-- Given records follows --

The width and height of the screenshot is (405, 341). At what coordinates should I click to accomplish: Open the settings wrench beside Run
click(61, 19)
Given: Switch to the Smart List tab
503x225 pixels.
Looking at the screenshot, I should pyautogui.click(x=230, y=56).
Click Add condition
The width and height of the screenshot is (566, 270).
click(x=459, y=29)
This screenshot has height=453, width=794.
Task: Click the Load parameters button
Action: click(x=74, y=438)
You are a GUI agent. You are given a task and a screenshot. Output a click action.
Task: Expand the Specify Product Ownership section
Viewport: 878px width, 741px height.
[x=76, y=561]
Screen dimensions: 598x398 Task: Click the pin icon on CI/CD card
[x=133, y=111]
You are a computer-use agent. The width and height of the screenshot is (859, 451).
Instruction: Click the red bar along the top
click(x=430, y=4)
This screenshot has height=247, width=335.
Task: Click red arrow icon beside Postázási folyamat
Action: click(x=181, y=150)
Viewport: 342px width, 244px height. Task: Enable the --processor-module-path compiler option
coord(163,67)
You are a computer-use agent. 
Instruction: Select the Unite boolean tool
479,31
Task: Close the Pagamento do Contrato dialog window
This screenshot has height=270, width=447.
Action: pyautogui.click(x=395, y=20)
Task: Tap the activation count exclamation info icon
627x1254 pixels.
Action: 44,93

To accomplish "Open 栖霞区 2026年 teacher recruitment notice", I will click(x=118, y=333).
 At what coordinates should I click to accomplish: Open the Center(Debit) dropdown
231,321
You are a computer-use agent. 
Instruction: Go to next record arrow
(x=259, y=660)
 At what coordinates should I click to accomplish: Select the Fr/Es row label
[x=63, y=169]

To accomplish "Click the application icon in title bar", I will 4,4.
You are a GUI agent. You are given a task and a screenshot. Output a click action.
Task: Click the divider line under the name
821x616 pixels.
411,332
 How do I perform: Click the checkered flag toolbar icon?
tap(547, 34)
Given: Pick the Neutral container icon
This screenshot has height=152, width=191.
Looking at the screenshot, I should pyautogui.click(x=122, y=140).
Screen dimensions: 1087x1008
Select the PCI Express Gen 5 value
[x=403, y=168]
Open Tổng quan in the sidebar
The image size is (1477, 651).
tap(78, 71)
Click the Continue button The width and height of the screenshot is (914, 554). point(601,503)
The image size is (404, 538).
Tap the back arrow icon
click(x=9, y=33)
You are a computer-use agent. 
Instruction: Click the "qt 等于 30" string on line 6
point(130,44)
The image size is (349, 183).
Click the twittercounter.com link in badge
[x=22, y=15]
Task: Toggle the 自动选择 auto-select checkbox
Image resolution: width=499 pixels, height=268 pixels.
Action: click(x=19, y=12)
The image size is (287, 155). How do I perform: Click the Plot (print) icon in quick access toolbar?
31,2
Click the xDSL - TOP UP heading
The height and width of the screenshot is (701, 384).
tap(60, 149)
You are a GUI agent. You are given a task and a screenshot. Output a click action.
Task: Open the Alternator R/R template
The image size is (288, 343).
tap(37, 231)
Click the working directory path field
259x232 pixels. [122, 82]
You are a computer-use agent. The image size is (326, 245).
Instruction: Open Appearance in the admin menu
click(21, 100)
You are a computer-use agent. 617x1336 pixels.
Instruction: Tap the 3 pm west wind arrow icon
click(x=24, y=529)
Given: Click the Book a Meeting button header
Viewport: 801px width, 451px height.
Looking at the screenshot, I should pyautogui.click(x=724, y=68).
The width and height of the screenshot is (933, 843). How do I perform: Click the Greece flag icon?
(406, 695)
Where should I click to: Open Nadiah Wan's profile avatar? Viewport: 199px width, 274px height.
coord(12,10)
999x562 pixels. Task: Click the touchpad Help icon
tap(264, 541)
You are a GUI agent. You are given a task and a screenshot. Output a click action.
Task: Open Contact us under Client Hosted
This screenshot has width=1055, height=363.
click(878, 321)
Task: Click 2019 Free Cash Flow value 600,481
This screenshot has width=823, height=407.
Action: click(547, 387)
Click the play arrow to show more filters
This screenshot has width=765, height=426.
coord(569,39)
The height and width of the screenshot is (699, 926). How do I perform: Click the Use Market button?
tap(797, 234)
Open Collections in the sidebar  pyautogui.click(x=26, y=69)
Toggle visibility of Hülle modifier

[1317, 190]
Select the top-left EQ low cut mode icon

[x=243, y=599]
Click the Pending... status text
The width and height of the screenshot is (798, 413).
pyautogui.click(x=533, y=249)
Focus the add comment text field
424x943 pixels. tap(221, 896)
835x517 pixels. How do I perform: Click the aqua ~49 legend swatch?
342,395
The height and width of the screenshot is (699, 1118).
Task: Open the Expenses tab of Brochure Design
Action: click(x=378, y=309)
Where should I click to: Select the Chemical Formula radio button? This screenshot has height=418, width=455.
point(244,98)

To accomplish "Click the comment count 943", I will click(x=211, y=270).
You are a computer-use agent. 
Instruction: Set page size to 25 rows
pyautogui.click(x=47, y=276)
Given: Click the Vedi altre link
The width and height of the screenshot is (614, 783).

-- Given records concluded --

▶ _Work order_:
Each line of the data in which the string "under" appears needs to be copied.

▶ _Solution to this problem_:
Task: Click the divider line under the name
Task: Open Contact us under Client Hosted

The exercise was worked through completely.